Vera-Gray, Fiona, Hohl, Katrin, Robinson, Amanda, Nicole, Westmarland, Johnson, Kelly, Williamson, Emma, Lovett, Jo, Kelly, Liz and May, Tiggey (2025) Project Bright Light: transforming the police response to domestic abuse. Other. London Metropolitan University, London (UK).
Recent high-profile reports have identified persistent failings in the policing response to domestic abuse, including inadequate investigations, inconsistent risk assessments, and poor attitudes among officers. The policing workforce is not equipped to deal effectively with the scale of demand from domestic abuse.
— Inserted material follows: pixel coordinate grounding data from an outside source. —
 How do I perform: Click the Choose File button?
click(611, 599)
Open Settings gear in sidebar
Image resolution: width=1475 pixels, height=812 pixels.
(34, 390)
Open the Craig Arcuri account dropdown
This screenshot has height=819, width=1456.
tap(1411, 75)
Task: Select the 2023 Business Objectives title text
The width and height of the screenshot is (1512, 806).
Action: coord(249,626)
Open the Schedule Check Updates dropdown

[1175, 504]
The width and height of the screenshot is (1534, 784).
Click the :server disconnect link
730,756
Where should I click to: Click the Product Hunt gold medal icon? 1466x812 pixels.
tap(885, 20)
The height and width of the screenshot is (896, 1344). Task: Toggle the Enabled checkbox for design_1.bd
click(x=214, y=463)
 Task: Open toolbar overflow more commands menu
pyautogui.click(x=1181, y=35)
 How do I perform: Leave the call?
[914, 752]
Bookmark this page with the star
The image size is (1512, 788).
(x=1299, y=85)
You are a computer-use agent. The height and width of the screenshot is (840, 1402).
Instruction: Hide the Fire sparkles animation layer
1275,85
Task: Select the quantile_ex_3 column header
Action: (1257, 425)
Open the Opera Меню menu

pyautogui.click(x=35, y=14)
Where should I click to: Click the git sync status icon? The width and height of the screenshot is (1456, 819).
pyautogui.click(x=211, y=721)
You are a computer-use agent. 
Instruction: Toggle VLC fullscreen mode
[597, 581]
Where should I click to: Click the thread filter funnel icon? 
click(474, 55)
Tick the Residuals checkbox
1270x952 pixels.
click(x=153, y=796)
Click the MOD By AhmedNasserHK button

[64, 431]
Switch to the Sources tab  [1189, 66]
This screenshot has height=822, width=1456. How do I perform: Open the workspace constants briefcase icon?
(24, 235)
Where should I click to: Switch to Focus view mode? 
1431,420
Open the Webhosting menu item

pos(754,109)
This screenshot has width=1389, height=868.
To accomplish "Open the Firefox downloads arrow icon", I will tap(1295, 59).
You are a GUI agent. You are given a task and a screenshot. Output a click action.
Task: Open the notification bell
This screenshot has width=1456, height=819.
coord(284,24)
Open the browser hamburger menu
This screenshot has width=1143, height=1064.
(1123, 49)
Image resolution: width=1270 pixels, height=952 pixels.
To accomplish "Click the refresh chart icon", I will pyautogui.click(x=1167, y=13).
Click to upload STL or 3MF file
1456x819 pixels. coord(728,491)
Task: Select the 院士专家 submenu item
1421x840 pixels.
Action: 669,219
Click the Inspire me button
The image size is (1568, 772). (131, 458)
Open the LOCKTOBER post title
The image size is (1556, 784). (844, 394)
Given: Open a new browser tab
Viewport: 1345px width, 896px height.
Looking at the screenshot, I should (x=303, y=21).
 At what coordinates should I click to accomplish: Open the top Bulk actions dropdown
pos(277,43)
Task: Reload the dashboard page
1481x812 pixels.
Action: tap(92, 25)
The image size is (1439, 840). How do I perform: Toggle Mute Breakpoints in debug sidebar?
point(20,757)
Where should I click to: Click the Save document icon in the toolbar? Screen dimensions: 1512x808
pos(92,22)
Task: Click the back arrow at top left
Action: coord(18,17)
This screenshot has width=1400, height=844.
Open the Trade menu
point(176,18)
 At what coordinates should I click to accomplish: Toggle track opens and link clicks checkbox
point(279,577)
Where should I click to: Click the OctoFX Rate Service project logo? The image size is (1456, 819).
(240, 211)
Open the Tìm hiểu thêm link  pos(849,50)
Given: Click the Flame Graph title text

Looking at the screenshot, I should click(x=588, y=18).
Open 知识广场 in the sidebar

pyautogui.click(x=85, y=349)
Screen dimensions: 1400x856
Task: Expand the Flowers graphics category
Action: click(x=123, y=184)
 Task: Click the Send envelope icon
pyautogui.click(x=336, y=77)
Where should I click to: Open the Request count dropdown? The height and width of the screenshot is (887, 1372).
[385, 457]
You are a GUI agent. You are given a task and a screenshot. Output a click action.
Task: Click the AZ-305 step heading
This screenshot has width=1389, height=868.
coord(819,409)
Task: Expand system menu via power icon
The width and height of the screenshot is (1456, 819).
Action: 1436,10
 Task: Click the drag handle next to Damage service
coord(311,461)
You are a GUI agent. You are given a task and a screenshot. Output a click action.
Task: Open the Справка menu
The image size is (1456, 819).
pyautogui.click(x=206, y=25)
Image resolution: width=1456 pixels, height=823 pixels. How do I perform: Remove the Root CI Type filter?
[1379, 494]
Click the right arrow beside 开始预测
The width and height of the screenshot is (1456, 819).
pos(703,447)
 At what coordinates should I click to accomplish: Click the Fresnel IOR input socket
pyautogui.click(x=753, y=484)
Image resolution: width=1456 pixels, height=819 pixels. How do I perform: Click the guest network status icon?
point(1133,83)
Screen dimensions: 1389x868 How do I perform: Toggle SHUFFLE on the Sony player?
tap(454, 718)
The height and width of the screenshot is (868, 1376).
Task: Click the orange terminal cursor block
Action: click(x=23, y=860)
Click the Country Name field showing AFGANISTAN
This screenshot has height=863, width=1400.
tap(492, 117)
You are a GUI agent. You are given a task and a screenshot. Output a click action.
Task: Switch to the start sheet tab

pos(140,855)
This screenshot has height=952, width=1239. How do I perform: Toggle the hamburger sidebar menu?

The result has been called a "postcode lottery" with insufficient safeguarding, including of children, and most cases finalised without a perpetrator being held to account for their behaviour. Despite numerous initiatives to tackle the high volume and harm of domestic abuse, the criminal justice system is still failing victim-survivors.
Project Bright Light was launched in response to these concerns. It involved a rapid research collaboration between Avon and Somerset police in England and a cross-institutional team of academics , many of whom pioneered the landmark Operation Soteria approach to rape and serious sexual offences.
The project undertook a thematic root-and-branch review of the police response to domestic abuse within one force. What it found revealed significant and systemic national issues, in part driven by the statutory definition of domestic abuse and crime recording practices, which have consequences for all police forces across England and Wales. This short briefing outlines key findings that have national implications.